Момоко-сан, задержав дыхание, совершенно без выражения повторяла эти слова.
Когда ей становилось совсем неуютно со своими мыслями и она чувствовала, что больше не может, то, видимо, чтобы наверняка подавить эмоции, она начинала бормотать это как заклинание, которое изменит то, что представало перед ней.
Она сделала вид, что не слышала невежливых речей ворсинок, и стала с торжествующим видом ходить по комнате. Момоко-сан, по правде говоря, очень любила читать о четырех с половиной миллиардах лет истории Земли. Она смотрела документальные фильмы и передачи на эту тему, увлеклась ими, конспектировала на обратной стороне календаря, потом шла в библиотеку, собирала там информацию и записывала то, что поняла, переписывала начисто в толстые тетради. Заклинания были побочным эффектом того времени. Так же как в детстве, она прыгала от радости, когда записывала что-то в блокнот, сейчас, уже став бабушкой, она любила себя, когда что-то конспектировала.
Поэтому Момоко-сан хорошо знает и то, что современная эпоха – это лишь часть продолжающегося ледникового периода, начавшегося два с половиной миллиона лет назад, и то, что десять тысяч лет назад начался относительно теплый межледниковый период. Конечно, она понимает это только на словах и не может вообразить конкретные обстоятельства того, как это происходит. Поэтому межледниковый период представлялся ей чем-то вроде весны у нее на родине, когда зацветают по порядку слива, персик, сакура, одуванчик и можно свободно расправить плечи, затекшие от постоянного холода.
Но это еще куда ни шло; удивительно то, как в переполненном поезде, стесненная пассажирами слева и справа, она могла совершенно спокойно с гордостью раскрыть на всеобщее обозрение общую тетрадь, плотно исписанную ее мелким почерком, и с деловым видом читать записи.
Неспешно шагая, Момоко-сан добросовестно соблюдала толстые, яркие, но невидимые линии разметки дома, и, открыв дверь, ведущую в коридор, поднялась по лестнице. Перед лестницей расположена маленькая площадка. С одной стороны – окно, с другой – стена. На стену приклеен дряхлый календарь, на котором мелко написано: 1975. Календарь повесили почти сразу после того, как они с двумя маленькими детьми переехали в этот дом и тут поселились. Это был период наивысшего расцвета Момоко-сан.

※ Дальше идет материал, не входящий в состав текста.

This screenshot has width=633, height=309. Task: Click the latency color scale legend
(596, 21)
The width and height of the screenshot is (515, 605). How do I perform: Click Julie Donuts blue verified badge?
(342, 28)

На засаленном календаре изображена многотысячная стая фламинго на берегу водоема; птицы, кажется, вот-вот улетят. Фламинго в первых рядах уже взлетели и пускают лапами отчетливую рябь по водной глади. Второй эшелон уже расправил крылья, готовится подняться, уже отталкивается от воды. Позади еще бесчисленное множество фламинго. Когда Момоко-сан впервые увидела эту картинку, она подумала: а я здесь где? Там, где все походит на розовую дымку, она еще не слышит звуков крыльев передовых птиц и спокойно копается в иле… Вот там я, наверное, и есть.
И сейчас она небрежно взглянула на календарь и отворила окно. Еще холодноватый мартовский ветерок принес аромат сливы.
У заброшенного дома через три двора и в этом году цветет слива. «Пускай твой хозяин далеко…» [5] – как условный рефлекс, всплыло в памяти стихотворение. Покачав головой, она оперлась о подоконник локтями и стала смотреть вдаль.
Отсюда она могла окинуть взглядом город, в котором жила. За возделанными полями в тусклом свете низко стелются цепочки гор. Между разбросанными островками леса и домами, высившимися, словно густо насаженная роща, виднелись блики автомагистрали. Если долго ехать по этой дороге, она приведет в родной город Момоко-сан… При случае она была всегда готова разглядывать этот пейзаж. Раз – и сорок лет прошло. Не успела моргнуть – а уже сорок лет. Я сорок лет здесь живу», – раздались со всех сторон невыдержавшие голоса.